Presently, only one study7 has reported triazole antifungal drugs causing the increase in triglyceride and total cholesterol, and the mechanism is yet unclear. Studies have shown that among triazoles, VRCZ has the strongest affinity for steroid 24-hydroxylase (CYP46A1) and inhibits the conversion of cholesterol to 24-hydroxycholesterol in the brain.8,9 However, bile acids are generated from cholesterol through cholesterol 7 α hydroxylase (CYP7A1), which is a critical metabolic pathway of cholesterol in the human body. Therefore, the inhibition of cholesterol metabolism in the brain by voriconazole cannot explain the cause of elevated serum cholesterol in this patient.10,11 In addition, cytochrome P4503A (CYP3A) is the only enzyme that converts retinoic acid to cis-9-retinoic acid, and cis-9-retinoic acid is the only ligand of retinoic acid X receptor (RXR). When combined, the upregulation of apoptosis and differentiation and proliferation of adipocytes is inhibited. After the inhibition of CYP3A, the synthesis of cis-9-retinoic acid is reduced, leading to a decrease in RXR activity, thus resulting in the decreased differentiation and the increase of apoptosis of peripheral adipocytes.12 As a CYP3A inhibitor, the commonly used ritonavir has a high incidence of hypertriglyceridemia, which is related to this mechanism.

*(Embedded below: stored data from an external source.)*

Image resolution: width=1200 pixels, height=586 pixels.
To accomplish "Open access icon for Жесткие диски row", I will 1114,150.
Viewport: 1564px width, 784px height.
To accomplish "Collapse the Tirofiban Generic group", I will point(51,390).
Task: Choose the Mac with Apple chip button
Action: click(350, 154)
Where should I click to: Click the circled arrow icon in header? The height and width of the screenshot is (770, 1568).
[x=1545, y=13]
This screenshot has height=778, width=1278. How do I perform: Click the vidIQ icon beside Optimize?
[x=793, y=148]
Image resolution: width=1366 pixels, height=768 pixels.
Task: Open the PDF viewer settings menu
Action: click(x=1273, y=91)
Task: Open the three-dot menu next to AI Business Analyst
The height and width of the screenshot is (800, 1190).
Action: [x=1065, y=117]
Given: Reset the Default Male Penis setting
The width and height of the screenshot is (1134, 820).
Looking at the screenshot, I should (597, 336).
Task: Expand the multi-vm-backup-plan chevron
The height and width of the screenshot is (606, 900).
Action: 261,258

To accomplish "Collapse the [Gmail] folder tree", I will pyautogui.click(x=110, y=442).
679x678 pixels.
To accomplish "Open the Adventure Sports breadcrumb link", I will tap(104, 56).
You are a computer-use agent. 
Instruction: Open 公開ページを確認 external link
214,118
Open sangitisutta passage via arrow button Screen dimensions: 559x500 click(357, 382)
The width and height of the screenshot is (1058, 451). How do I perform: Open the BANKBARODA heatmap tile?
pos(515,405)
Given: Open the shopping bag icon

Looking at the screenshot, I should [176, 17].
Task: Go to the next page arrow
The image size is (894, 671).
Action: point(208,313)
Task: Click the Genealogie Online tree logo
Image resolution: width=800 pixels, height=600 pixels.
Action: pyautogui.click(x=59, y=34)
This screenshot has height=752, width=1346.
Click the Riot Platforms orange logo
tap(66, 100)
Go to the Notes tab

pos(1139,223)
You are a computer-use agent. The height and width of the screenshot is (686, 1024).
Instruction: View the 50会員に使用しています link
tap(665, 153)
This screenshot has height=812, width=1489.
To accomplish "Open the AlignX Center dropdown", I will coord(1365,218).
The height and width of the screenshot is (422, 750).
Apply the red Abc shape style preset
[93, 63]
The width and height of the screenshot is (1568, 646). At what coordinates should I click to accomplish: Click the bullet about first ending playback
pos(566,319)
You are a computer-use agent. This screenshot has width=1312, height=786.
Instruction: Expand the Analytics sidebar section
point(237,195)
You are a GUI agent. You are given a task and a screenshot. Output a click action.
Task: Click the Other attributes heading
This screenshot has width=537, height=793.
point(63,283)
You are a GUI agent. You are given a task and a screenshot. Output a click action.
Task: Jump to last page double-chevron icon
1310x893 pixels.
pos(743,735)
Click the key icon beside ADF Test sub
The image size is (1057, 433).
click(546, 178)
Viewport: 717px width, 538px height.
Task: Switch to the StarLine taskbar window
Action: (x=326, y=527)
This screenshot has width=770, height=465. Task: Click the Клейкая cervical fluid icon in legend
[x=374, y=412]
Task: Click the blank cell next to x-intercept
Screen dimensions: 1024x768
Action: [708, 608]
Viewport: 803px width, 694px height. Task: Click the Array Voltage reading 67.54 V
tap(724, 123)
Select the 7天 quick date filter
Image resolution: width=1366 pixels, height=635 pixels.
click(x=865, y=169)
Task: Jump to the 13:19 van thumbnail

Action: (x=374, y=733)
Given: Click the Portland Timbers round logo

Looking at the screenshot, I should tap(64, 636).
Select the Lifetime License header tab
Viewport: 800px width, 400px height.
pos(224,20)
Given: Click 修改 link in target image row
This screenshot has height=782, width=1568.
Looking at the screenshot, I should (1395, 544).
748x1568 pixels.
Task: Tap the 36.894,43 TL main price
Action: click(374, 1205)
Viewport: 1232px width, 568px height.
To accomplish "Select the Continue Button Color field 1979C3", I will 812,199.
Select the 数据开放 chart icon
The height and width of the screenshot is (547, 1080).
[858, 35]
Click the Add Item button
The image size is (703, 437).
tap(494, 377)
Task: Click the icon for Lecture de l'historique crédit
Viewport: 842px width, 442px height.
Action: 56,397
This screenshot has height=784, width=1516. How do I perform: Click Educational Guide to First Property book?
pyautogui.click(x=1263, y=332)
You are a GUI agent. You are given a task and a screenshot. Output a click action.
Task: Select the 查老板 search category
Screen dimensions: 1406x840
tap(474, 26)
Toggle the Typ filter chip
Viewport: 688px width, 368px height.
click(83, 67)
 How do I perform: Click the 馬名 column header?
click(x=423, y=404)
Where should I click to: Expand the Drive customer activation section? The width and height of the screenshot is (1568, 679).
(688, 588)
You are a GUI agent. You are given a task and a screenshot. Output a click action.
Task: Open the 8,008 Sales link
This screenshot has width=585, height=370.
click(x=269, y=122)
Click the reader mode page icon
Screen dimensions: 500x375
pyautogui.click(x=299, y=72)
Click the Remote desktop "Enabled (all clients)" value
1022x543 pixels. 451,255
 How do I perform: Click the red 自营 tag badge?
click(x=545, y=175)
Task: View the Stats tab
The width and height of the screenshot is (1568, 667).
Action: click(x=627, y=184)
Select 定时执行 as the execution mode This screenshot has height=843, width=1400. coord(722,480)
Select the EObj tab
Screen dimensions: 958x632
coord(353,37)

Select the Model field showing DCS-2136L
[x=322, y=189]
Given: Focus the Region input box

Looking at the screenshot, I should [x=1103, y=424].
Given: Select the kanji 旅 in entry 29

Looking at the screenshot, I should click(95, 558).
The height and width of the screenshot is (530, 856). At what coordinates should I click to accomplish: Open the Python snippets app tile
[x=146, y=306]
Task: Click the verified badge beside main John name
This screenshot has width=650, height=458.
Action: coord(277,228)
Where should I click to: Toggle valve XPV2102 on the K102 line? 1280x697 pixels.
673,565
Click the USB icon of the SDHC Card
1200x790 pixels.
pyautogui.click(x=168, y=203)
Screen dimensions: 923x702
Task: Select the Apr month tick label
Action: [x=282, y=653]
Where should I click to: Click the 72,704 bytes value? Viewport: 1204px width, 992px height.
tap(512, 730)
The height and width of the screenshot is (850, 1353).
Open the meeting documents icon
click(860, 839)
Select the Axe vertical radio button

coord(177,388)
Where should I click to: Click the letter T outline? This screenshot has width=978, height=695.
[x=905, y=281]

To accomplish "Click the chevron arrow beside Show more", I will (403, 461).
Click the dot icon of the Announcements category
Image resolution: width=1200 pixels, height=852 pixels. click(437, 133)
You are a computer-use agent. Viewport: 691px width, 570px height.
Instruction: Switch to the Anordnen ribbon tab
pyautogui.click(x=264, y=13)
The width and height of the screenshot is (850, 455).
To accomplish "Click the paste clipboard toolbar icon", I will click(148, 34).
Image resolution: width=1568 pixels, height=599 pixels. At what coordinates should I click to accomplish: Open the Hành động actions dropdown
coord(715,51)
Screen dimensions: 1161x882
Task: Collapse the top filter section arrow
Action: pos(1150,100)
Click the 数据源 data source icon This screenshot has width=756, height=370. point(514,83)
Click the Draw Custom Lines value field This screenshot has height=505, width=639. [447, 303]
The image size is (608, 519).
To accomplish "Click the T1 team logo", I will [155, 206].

However, whether the abnormal increase of triglycerides is related to VRCZ as a CYP3A drug is yet to be verified. When the patient was given VRCZ again, and when the trough concentration of the drug was half of the first dose, serum cholesterol recovered to the baseline level, and serum triglyceride level also recovered to normal with the decrease in the trough concentration of VRCZ. However, current studies still cannot explain the causes of VRCZ-induced dyslipidemia, and further research is needed.

Although drug-induced hyperlipidemia is clinically common, VRCZ has not been reported previously to cause hyperlipidemia. Based on the data of this case, it is inferred that VRCZ-induced hyperlipidemia is a reversible concentration-dependent adverse reaction. In addition, the side effects of drug-induced hyperlipidemia require large scale population studies to observe whether it has implications for patients with cardiovascular and cerebrovascular disease especially in terms of incidence to stroke and myocardial infraction.

Conclusion

We clearly observed drug-induced hyperlipidemia caused by voriconazole in a patient with chronic pulmonary aspergillosis.The level of triglycerides and cholesterol was positively correlated with the trough concentration of voriconazole. Therapeutic drug monitoring and blood lipid level monitoring were both important during the use of voriconazole.